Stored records
┌──

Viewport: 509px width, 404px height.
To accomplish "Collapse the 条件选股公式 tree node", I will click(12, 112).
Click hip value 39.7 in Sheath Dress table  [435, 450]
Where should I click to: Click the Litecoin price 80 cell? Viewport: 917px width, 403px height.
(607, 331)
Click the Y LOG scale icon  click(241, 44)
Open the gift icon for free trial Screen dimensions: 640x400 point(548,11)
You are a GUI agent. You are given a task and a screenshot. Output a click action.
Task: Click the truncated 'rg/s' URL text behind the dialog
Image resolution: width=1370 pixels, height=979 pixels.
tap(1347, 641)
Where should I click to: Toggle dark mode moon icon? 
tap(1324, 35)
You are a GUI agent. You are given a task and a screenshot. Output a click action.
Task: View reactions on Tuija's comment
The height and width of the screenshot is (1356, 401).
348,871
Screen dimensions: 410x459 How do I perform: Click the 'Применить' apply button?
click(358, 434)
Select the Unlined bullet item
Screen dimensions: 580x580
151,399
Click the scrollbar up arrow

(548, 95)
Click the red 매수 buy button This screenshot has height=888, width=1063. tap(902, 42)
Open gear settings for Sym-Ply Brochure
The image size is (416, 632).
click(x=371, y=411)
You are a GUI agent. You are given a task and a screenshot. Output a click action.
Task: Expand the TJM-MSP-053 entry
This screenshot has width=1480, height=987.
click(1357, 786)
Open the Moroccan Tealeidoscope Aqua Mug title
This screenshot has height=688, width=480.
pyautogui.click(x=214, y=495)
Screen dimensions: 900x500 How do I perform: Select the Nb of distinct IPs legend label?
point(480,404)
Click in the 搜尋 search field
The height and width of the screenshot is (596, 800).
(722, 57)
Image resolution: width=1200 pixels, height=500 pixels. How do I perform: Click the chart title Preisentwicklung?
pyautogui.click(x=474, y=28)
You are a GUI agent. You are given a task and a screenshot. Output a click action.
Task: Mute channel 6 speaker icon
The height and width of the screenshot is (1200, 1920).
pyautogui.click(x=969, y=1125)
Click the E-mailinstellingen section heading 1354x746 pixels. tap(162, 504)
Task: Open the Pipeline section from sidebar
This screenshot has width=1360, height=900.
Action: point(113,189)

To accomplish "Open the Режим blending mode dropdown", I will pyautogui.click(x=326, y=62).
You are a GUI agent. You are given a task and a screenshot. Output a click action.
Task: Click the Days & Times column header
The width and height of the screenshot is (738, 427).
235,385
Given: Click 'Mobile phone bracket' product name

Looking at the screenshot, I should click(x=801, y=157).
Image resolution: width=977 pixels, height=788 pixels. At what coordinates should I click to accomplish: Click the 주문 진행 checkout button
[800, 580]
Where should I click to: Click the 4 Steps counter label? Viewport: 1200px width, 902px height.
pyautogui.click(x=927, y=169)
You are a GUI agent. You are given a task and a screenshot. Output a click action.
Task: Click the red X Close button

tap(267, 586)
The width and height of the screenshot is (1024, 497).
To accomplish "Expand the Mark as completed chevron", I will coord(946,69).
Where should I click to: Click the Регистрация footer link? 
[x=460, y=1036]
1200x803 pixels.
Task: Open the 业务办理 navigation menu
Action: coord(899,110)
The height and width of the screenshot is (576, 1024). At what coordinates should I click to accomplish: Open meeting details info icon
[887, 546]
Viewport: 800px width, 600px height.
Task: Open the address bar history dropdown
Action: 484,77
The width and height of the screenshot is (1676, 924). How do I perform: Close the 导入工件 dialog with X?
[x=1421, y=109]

└──

■ GOAL OF THE EXERCISE: For the string "Expand", go through the entries above and copy each line where it occurs.

■ WRITTEN ANSWER:
Task: Expand the TJM-MSP-053 entry
To accomplish "Expand the Mark as completed chevron", I will coord(946,69).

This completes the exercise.